Universitätsklinik Köln, Cologne, Germany; Chelsea and Westminster Hospital, London, UK; Istituto di Ricerca e Cura a Carattere Scientifico San Raffaele, Milan, Italy; University Medical Center Utrecht, Utrecht, Netherlands; University of California, San Francisco and San Francisco Veterans Affairs Medical Center, San Francisco, CA; Geneva University Hospital, Geneva, Switzerland; University of Pennsylvania, Philadelphia, PA; University Hospital, Hôtel-Dieu, Medical University, Nantes, France; Clinique Médicale L'Actuel, Montreal, Canada; Southwest Infectious Disease Associates, Dallas, TX; University of Alabama, Birmingham, Birmingham, AL; National Centre in HIV Epidemiology and Clinical Research, University of New South Wales, Sydney, Australia; Pfizer Global Research and Development, New London, CT and Sandwich, UK.

Editorial

In an accompanying editorial, Rafael Dolin, MD, discussed the challenges of incorporating this new class of antiretroviral agents into clinical practice.

"As a representative of a new class of anti-HIV drugs, maraviroc faces certain challenges unique to its use as well as some challenges it shares with other antiretroviral drugs," he wrote.

The main barrier is that maraviroc may only be used by people with HIV that exclusively uses the CCR5 co-receptor, which necessitates the "logistic and financial burden" of tropism testing.

There is also concern that using a CCR5 inhibitor might select for CXCR4-tropic HIV strains that potentially could be more pathogenic. In these studies, however, patients receiving maraviroc who had CXCR4-tropic HIV at the time of treatment failure still had higher CD4 cell counts than patients in the placebo group, suggesting that more aggressive virus was not selected.

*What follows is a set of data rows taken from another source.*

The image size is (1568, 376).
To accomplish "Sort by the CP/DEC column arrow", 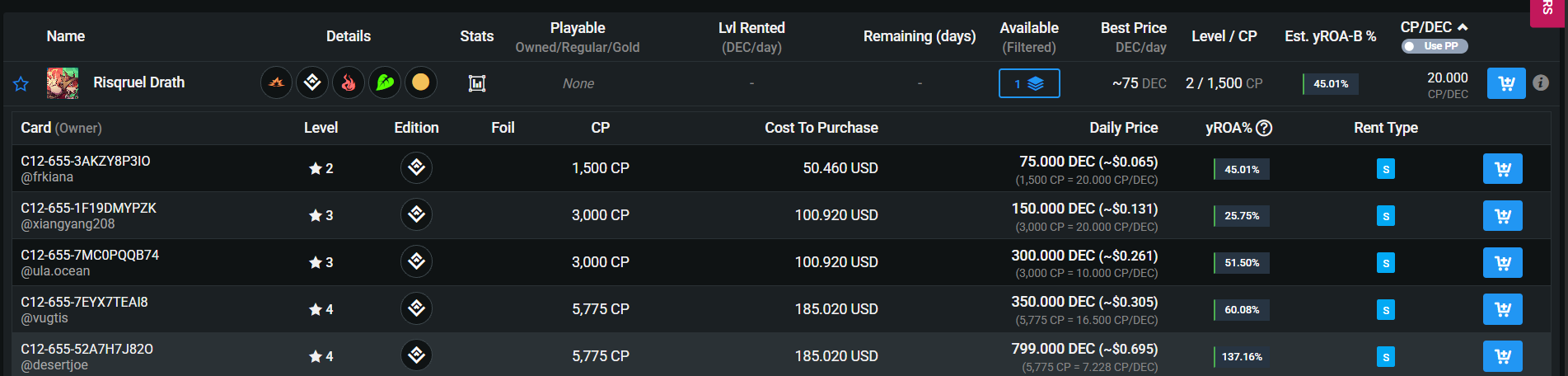I will [x=1463, y=27].
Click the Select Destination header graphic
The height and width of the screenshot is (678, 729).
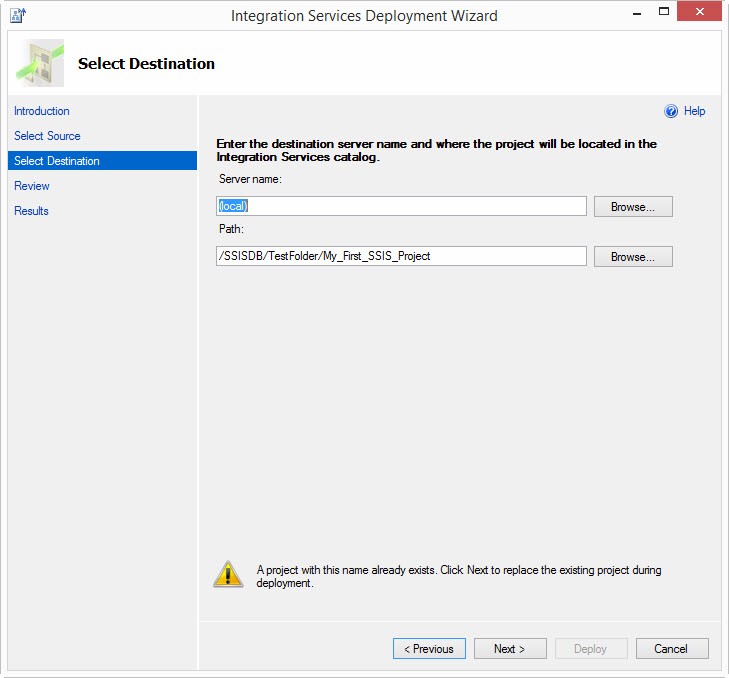[40, 63]
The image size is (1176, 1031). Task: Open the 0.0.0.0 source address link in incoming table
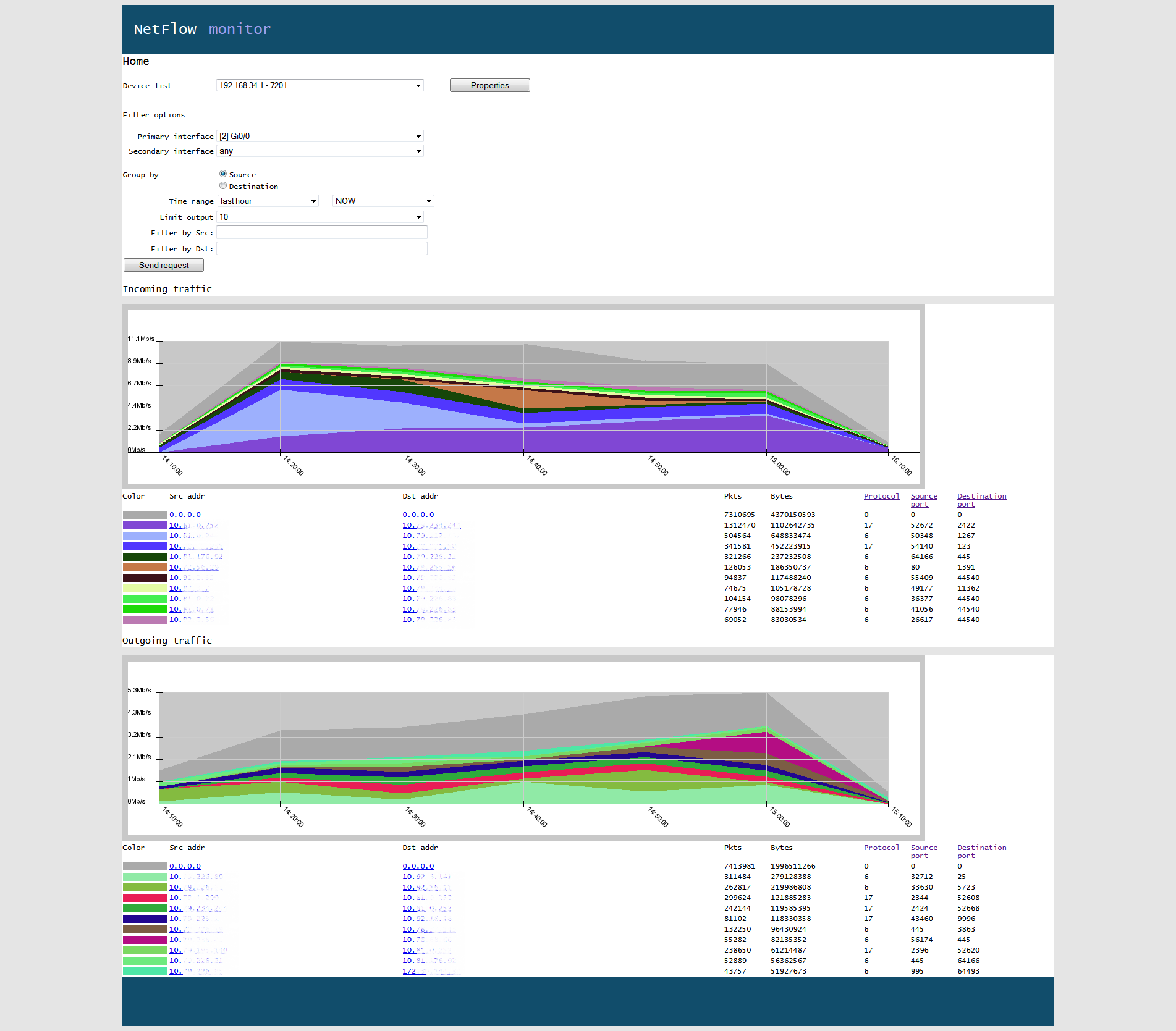[x=184, y=514]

The overall safety profile of maraviroc "appeared to be similar" to that of placebo in these studies -- a reassuring finding since the natural function of CCR5 and the consequences of interfering with it long-term are not yet fully understood.

Given that CCR5-tropic HIV tends to predominate during the earlier stages of infection, drugs like maraviroc might be particularly advantageous for individuals with less advanced disease, and maraviroc is currently undergoing testing in treatment-naive patients.

"The fact that CCR5 inhibitors can prevent entry of HIV-1 may make them particularly attractive for early use -- either orally or perhaps by topical administration, as a microbicide -- as a means of interrupting viral transmission," Dr. Dolin wrote. "Effective therapy early in infection might also interfere with the rapid loss of CCR5+CD4+ T-cells from gut-associated lymphoid tissue, which is a devastating early result of HIV-1 infection."

"The availability of a new class of anti-HIV drugs is a most welcome addition to the armamentarium against the virus," he concluded. "Optimal use is a challenge that will require continued study and vigilance by investigators, clinicians, and patients themselves."

10/03/08

References

RM Gulick, J Lalezari, J Goodrich (for the MOTIVATE Study Teams). Maraviroc for previously treated patients with R5 HIV-1 infection. New England Journal of Medicine 359(14): 1429-1441. October 2, 2008. (Abstract).

G Fätkenheuer, M Nelson, A Lazzarin, and others (for the MOTIVATE 1 and MOTIVATE 2 Study Teams). Subgroup analyses of maraviroc in previously treated R5 HIV-1 infection. New England Journal of Medicine 359(14): 1442-1455. October 2, 2008. (Abstract).

R Dolin. A new class of anti-HIV therapy and new challenges. New England Journal of Medicine 359(14): 1509-1511. October 2, 2008.